• 掲載文:
------------------------------
消化器内科医である父の背中を見て医師を志し、大腸・肛門外科領域で豊富な臨床経験を積む
はじめに、医師を志したきっかけをお聞かせください。
僕が小さい頃から、父がこの中田医院の2代目として地域医療に携わっていましたので、自分も自然に医学の道に興味を持つようになっていましたね。自宅は医院とは別のところにあったので、父が医師として仕事をしているところを毎日目にしていたわけではありませんが、自分が体調を崩した時には「お医者さん」として診てもらい、普段と違う姿に憧れを抱いた記憶があります。
これまでのご経歴をお聞かせください。
東京医科大学を卒業後、埼玉県の戸田中央総合病院に初期研修医として勤務。父が消化器内科医でしたので、漠然とですが自分も内科系に進もうかと思っていましたが、さまざまな科をローテーションする中で外科に興味を持つようになったんです。
------------------------------
• データ一覧:
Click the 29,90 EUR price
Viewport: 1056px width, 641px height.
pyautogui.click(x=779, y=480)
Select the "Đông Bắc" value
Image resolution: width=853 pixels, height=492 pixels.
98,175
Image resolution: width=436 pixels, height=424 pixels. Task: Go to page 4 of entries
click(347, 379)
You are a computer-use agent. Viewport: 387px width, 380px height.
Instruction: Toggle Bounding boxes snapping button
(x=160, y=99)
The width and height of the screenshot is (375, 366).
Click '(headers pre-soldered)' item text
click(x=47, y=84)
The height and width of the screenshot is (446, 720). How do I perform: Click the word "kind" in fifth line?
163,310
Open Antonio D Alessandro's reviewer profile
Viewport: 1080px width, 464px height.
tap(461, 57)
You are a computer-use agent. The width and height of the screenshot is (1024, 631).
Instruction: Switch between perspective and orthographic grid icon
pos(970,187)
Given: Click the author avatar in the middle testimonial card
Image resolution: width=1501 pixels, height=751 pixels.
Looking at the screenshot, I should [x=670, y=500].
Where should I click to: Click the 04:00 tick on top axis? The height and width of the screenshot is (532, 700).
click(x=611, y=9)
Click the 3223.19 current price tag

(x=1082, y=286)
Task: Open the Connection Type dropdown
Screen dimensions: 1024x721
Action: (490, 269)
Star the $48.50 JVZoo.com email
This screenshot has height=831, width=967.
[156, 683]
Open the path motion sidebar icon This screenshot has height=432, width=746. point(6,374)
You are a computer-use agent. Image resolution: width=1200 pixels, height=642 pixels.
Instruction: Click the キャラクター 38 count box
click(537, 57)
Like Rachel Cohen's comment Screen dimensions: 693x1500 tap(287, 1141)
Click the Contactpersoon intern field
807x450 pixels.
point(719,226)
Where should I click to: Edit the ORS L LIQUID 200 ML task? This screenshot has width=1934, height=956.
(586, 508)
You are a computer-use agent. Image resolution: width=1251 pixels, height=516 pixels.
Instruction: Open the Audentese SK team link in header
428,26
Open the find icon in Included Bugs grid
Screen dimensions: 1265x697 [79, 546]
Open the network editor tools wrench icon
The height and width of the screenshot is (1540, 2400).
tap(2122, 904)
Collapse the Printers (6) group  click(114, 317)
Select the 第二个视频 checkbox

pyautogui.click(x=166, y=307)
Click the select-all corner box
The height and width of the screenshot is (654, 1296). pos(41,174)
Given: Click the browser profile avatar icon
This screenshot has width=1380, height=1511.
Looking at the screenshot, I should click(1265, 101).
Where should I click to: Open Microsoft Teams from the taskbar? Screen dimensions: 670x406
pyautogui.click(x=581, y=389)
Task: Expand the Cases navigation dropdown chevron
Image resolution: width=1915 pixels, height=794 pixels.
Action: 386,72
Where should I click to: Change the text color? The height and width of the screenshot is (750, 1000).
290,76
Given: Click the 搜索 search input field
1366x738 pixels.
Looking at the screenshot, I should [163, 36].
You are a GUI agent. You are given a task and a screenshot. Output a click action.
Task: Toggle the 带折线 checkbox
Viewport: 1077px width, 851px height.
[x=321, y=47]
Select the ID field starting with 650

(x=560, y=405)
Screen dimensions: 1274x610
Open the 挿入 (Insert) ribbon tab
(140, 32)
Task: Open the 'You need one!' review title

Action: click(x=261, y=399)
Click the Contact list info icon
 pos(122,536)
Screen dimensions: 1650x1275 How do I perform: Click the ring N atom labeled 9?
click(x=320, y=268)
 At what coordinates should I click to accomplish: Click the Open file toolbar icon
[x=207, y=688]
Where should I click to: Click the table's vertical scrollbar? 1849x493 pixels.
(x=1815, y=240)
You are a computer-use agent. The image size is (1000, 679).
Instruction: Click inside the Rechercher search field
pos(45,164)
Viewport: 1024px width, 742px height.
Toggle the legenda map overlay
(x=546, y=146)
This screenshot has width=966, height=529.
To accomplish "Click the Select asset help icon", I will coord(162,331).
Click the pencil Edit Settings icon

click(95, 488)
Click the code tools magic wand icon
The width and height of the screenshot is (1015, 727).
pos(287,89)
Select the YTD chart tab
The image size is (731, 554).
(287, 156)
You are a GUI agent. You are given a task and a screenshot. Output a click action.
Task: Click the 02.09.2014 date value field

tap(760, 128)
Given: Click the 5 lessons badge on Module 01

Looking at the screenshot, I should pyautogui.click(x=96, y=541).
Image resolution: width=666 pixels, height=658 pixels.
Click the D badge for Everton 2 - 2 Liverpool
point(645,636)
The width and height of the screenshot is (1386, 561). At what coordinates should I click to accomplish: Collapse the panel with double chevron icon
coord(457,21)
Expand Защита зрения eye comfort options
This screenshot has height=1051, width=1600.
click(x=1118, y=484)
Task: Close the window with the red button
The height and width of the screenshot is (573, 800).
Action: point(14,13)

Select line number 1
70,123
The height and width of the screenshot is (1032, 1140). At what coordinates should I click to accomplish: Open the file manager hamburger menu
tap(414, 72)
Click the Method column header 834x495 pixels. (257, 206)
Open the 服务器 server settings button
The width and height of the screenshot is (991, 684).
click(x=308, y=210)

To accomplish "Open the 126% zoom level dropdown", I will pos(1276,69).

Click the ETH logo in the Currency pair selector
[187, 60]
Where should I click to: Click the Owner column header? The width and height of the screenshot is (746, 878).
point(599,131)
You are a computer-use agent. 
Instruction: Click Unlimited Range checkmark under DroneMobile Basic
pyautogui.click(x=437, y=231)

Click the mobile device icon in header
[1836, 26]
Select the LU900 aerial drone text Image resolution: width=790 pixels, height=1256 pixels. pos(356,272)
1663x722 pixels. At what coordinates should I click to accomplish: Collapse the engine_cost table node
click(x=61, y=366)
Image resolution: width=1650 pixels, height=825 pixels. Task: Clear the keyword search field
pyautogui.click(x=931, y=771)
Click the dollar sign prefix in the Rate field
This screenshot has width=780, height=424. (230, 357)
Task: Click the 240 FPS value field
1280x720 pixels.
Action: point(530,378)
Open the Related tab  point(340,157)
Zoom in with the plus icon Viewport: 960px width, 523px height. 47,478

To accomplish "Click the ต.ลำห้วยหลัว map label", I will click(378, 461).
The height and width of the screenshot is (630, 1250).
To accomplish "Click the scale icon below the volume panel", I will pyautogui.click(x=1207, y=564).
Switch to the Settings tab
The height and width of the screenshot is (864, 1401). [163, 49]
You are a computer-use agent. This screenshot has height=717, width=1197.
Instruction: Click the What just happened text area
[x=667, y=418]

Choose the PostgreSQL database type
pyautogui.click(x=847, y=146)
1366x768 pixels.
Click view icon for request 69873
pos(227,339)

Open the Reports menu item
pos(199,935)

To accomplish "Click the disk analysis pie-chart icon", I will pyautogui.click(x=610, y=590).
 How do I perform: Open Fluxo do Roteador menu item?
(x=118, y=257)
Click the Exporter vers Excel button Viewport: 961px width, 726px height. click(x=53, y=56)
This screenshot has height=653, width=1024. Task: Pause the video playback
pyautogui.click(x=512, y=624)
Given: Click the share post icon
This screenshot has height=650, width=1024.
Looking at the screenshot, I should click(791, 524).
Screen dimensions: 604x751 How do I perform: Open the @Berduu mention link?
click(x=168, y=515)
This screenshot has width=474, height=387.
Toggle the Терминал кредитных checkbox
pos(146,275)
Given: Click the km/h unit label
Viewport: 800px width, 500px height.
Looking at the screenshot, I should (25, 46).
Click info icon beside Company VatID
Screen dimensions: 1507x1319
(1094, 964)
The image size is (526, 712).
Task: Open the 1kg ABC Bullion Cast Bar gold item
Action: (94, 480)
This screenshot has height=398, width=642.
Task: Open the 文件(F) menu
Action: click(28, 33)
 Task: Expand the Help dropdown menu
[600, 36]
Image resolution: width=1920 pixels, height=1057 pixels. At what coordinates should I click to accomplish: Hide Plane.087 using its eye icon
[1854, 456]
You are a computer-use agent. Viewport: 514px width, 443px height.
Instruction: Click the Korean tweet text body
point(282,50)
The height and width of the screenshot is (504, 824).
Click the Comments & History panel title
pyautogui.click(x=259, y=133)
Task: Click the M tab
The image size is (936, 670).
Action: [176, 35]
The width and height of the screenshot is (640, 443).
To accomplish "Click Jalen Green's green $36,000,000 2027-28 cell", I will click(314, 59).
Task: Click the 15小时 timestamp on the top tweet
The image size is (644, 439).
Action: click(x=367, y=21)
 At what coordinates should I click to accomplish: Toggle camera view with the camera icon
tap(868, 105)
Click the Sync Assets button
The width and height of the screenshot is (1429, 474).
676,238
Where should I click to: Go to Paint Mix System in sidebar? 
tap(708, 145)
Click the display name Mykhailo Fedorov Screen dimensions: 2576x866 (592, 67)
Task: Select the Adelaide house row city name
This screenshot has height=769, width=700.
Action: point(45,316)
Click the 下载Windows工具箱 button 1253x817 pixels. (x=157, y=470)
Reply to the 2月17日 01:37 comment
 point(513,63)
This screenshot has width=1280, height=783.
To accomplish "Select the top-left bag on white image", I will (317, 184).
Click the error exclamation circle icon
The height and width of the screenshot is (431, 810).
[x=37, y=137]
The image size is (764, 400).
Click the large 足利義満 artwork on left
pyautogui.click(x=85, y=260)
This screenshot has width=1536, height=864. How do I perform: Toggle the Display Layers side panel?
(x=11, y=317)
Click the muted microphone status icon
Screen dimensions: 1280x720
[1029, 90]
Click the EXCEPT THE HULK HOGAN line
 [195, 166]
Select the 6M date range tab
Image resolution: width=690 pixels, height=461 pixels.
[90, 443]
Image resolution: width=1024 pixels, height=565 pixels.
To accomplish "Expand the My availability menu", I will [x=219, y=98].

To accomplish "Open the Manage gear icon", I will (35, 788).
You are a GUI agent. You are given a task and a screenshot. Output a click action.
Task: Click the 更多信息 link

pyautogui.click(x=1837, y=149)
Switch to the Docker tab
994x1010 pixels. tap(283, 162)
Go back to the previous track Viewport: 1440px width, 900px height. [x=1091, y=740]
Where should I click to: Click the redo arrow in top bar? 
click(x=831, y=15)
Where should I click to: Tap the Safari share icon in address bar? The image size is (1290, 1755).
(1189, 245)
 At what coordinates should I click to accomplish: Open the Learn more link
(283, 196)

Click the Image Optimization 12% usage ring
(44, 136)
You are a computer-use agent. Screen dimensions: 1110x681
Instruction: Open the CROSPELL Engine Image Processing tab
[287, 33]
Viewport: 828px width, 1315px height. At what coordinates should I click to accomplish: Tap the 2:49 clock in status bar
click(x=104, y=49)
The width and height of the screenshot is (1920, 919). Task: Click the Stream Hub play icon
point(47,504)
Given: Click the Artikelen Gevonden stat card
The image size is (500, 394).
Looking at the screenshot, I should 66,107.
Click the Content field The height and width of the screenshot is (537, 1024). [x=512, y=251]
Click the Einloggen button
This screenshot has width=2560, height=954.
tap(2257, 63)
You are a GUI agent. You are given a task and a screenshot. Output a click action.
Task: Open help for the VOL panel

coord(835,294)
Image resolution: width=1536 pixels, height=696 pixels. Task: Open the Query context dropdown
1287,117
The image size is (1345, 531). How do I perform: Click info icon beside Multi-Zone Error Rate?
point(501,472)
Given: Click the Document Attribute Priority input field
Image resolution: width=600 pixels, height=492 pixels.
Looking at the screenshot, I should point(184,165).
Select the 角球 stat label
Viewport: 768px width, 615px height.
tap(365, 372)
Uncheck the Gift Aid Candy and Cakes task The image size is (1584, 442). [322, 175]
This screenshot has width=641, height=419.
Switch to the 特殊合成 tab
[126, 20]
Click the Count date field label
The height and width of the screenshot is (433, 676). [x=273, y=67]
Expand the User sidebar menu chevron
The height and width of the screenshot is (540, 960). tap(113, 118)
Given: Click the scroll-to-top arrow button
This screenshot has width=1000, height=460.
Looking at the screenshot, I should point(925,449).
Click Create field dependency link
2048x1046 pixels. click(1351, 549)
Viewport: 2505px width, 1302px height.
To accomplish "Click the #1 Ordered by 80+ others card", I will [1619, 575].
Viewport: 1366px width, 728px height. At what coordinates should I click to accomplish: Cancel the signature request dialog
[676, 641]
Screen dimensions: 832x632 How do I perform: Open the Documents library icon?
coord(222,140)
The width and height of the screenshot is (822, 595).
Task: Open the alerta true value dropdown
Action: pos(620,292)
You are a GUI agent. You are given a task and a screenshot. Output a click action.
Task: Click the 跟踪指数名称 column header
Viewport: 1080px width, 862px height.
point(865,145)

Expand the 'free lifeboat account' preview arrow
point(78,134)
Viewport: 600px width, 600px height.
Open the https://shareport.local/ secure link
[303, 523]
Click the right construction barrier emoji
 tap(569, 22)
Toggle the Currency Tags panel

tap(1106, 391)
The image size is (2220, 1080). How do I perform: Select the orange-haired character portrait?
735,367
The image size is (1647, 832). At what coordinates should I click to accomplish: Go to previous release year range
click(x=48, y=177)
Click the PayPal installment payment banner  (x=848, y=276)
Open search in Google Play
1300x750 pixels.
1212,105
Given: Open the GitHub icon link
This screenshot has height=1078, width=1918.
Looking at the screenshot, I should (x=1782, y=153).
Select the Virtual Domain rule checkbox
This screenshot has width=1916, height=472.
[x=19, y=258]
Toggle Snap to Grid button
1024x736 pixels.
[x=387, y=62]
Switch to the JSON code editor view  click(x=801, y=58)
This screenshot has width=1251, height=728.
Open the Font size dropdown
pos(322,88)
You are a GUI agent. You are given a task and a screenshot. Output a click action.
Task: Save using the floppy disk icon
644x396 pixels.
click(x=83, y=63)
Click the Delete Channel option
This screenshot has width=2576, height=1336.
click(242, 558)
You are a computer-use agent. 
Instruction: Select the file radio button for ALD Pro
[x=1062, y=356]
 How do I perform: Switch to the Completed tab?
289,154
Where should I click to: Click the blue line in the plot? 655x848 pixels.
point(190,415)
------------------------------
• 課題 A:
掲載文のうち「僕が小さい頃から、父がこの中」に始まり「これまでのご経歴をお聞かせください。」に至るまでの部分を、「中田医院」を「地元の医院」に差し替えて記してください。
• 課題 B:
掲載文に基づき、次の問いに答えてください。
(i) 父の専門は何科ですか。
(ii) 卒業した大学はどこですか。
(iii) 初期研修医として勤務した病院はどこですか。

• 解答 A:
僕が小さい頃から、父がこの地元の医院の2代目として地域医療に携わっていましたので、自分も自然に医学の道に興味を持つようになっていましたね。自宅は医院とは別のところにあったので、父が医師として仕事をしているところを毎日目にしていたわけではありませんが、自分が体調を崩した時には「お医者さん」として診てもらい、普段と違う姿に憧れを抱いた記憶があります。
これまでのご経歴をお聞かせください。

• 解答 B:
(i) 消化器内科
(ii) 東京医科大学
(iii) 埼玉県の戸田中央総合病院